Evo Morales, presidente da Bolívia, declarou na televisão no fim da tarde deste domingo (10) que renunciaria ao cargo. O anúncio aconteceu horas depois das Forças Armadas e polícia boliviana pedirem que ele abandonasse o cargo.
“Renuncio a meu cargo de presidente para que (Carlos) Mesa e (Luis Fernando) Camacho não continuem perseguindo dirigentes sociais”, afirmou Morales na TV. Mesa e Camacho são líderes da oposição que convocaram protesto desde 20 de outubro, um dia após as eleições. Desde o resultado das eleições, que levariam Evo Morales ao seu quarto mandato, o país foi tomado por protestos.
Williams Kaliman, comandante das Forças Armadas, falou anteriormente na televisão para “sugerir que ele renuncie a seu mandato para pacificar as ruas”. Também no início deste domingo, o presidente havia convocado novas eleições. Relatório da Organização dos Estados Americanos (OEA) apontou fraude no pleito anterior.

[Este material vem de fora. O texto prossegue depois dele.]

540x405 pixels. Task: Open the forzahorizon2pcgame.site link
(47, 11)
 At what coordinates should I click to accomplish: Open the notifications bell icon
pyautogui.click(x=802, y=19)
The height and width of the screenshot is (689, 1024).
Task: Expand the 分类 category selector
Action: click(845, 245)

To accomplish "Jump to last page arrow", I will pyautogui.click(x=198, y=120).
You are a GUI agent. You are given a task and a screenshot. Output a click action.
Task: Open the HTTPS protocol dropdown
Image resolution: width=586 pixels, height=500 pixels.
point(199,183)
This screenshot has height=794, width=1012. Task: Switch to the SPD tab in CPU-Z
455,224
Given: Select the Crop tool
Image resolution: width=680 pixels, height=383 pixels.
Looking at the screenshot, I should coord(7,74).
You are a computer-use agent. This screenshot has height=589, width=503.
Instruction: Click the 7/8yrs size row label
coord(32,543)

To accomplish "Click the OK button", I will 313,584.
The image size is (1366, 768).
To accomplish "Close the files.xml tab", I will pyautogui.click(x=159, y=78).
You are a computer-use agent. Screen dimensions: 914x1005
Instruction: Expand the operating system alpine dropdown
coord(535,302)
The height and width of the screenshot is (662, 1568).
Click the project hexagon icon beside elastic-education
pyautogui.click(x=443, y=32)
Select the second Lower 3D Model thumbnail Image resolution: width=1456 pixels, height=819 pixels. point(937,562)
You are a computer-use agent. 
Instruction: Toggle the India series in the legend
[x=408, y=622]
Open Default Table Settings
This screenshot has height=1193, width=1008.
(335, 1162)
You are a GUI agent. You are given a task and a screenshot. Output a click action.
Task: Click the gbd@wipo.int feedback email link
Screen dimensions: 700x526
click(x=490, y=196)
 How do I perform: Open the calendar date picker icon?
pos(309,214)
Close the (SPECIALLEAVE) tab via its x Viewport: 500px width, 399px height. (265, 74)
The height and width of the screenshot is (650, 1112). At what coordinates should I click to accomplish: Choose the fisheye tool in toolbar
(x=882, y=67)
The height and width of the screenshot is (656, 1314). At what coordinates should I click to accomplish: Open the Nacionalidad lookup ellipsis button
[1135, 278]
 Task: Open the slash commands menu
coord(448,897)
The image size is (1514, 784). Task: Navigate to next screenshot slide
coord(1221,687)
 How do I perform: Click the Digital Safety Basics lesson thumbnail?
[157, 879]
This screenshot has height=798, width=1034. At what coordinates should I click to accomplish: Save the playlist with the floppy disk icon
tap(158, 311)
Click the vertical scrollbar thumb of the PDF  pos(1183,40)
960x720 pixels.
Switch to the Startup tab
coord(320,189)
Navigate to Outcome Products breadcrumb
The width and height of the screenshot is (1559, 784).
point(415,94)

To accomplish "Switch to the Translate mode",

Morales anunciou novas eleições após Luis Almagro, secretário-geral da OEA, pedisse que as eleições fossem anuladas, após auditoria na apuração de votos. Morales não mencionou a OEA ao convocar novas eleições e afirmou ter tomado a decisão após consultar a Central Trabalhista da Bolívia (COB) e “setores do campo e da cidade”.